The Darjeeling Limited English Movie

Feature Film | 2007
Critics:
Apr 27, 2008 By Subhash K. Jha


Maybe this one didn't mean to insult our intelligence. But if you are an Indian, familiar with India's topography, culture and sexual mores, you are bound to be deeply offended by the way director Wes Anderson thrusts his Westerner's wacky perceptions of the mythic Indian heat and dust in a perverse and peculiar passage to India undertaken by three estranged brothers 'finding themselves' and their brotherly brotherhood.


The mood of narration often borders on the burlesque. No one laughs. But you know that the writers see a secret joke in our hectic hinterland. And sure enough, the Indian characters barring Irrfan Khan, who in his brief grief role of a bereaved father brings an unscheduled dignity to Anderson's jaundiced view of India, are treated as coloured caricatures.

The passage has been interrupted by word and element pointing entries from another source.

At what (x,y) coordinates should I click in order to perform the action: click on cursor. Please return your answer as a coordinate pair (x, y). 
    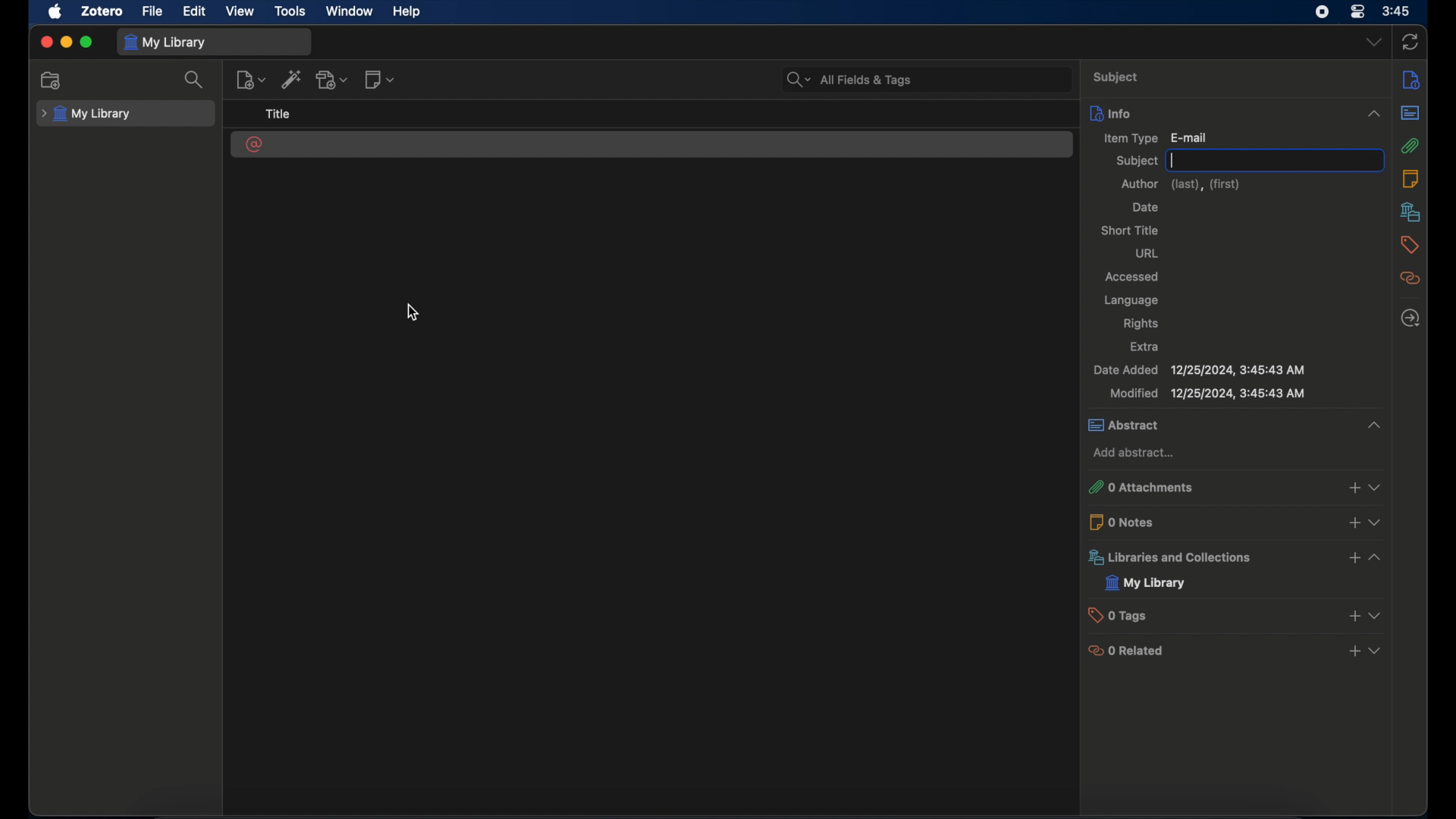
    Looking at the image, I should click on (413, 313).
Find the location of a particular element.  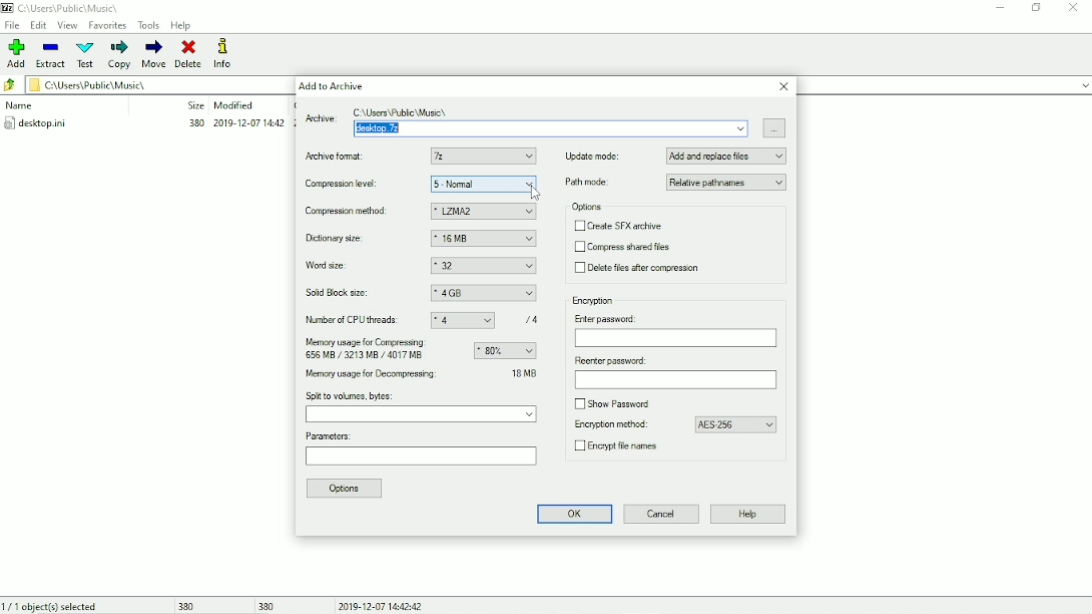

Reenter password is located at coordinates (674, 380).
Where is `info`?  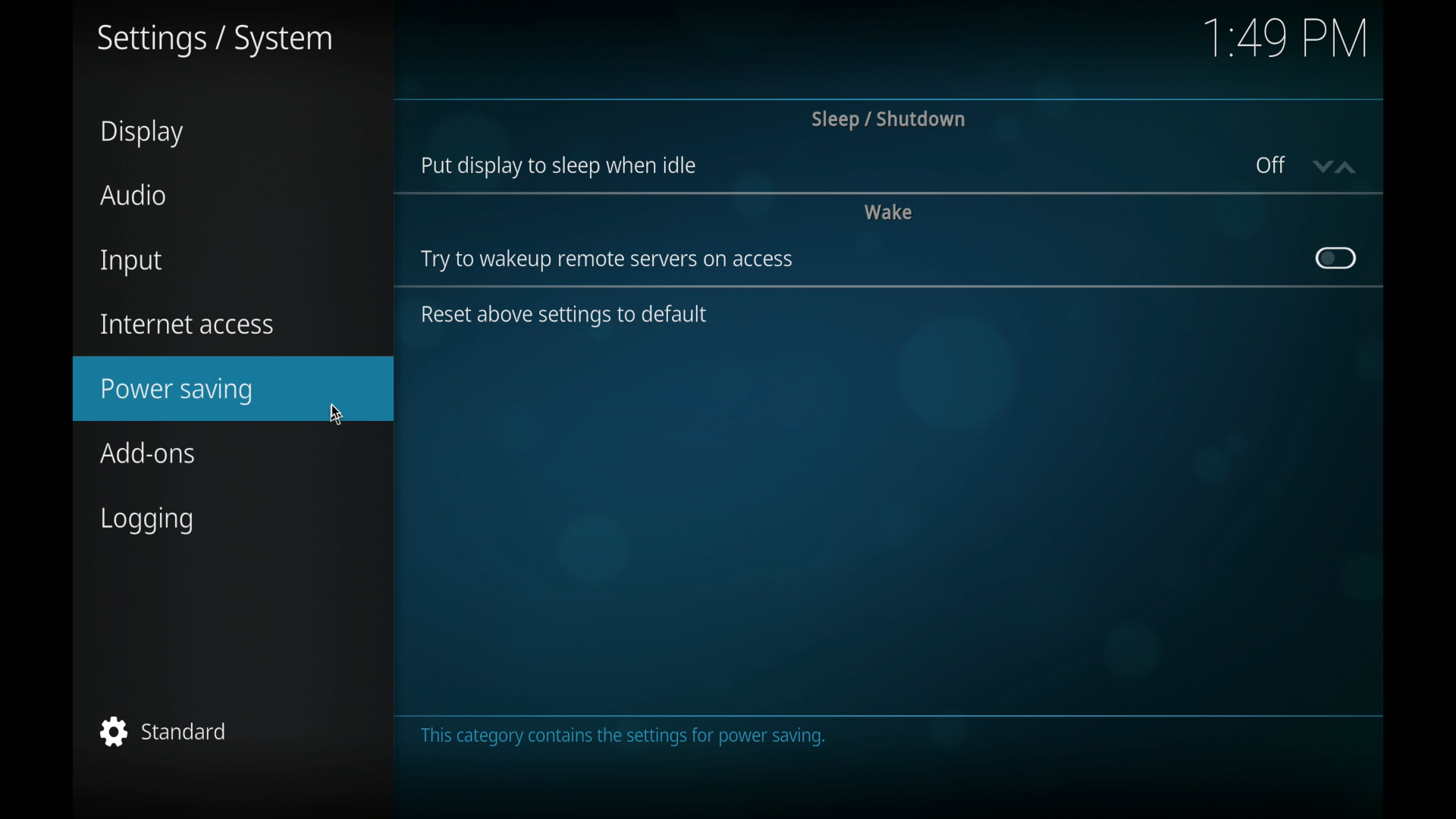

The train that takes the trio of brothers through the 'real' India is teeming and steaming with turbaned Sardarjis. Obviously to the Western eye no Indian is complete without headgear.


The orderlies in their colour-co-ordinated turban and other archaic headgear -- when was the last time you saw a man in a turban on a train chugging from some undefined Indian hill station to an equally indeterminate sand swept Rajasthani terrain? -- look like they've seen 'waiter' days.


Welcome to an India still ruled by the gora log (Britons).


Anderson's Brothers Grim - played by Owen Wilson, Adrien Brody and Jason Schwartzman - are caricatures. Each one defines a certain craving for life. Though the only brother who is actually able to define that craving with any semblance of clarity is Schwartzman who gets into the locomotive loo with the chief stewardess (played by one Amara Karan) for a bit of a bumpy ride beyond the train's chug chug.


What do these guys want?


It's not just the characters who are confused by their cultural displacement, albeit temporary. The topography seems sinfully disoriented. The 'airport' at the end, with a temple attached to it, looks like a bustling shopping mall and the protagonists, to the end, look like they've seen 'batter' days.


The joke, if you must know, is on the film and its trio of laconic protagonists whose humourless voyage takes them through the most superficial tourist areas of the Oriental experience you've ever encountered since Peter Sellers went to that periodic party.


The train journey that occupies a central attraction in the narration is undertaken in a spirit of incredulity rather than exploration. The natives look like brown-crusted legacies of E.M. Foster's view of colonial India done in a spirit that M.M. Kaye would've probably called "The Farce Pavilion".


See "Darjeeling Limited" only to find out what the average Western filmmaker still thinks of India. And this one is very average.


Yes, there's even a snake, though no charmers around.